Given request -
Return the data from the line containing "Task: Click the Edit pencil icon button" through the end, reproducing each line as it appears and omitting the pictures.

Dataset -
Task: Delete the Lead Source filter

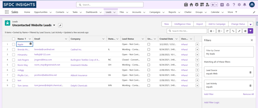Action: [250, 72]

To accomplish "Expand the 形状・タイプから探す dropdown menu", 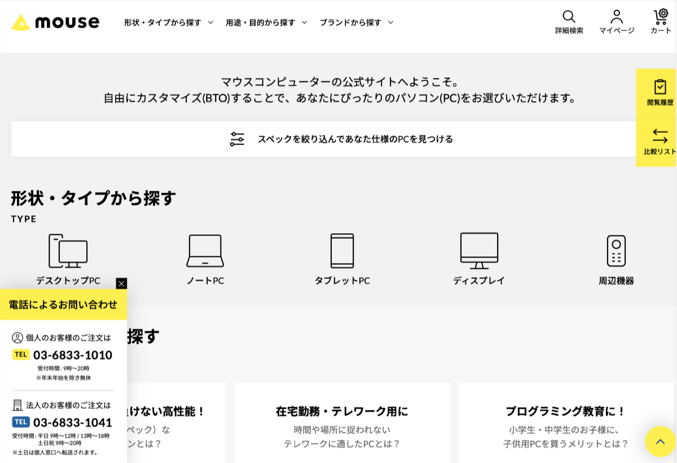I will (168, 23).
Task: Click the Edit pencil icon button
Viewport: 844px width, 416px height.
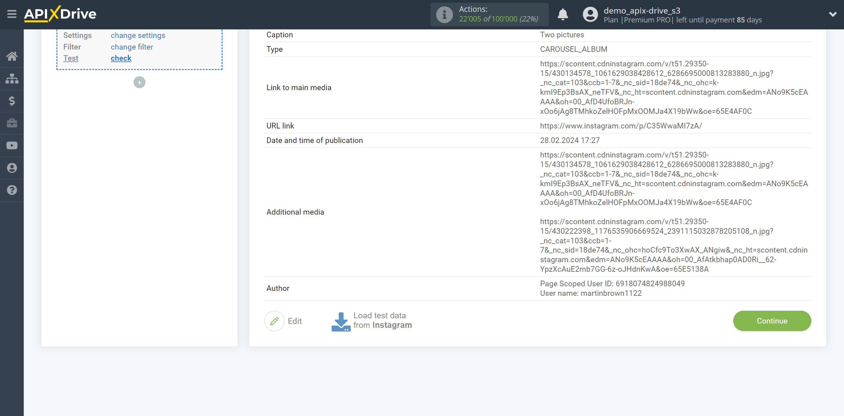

Correct result -
Task: Click the Edit pencil icon button
Viewport: 844px width, 416px height.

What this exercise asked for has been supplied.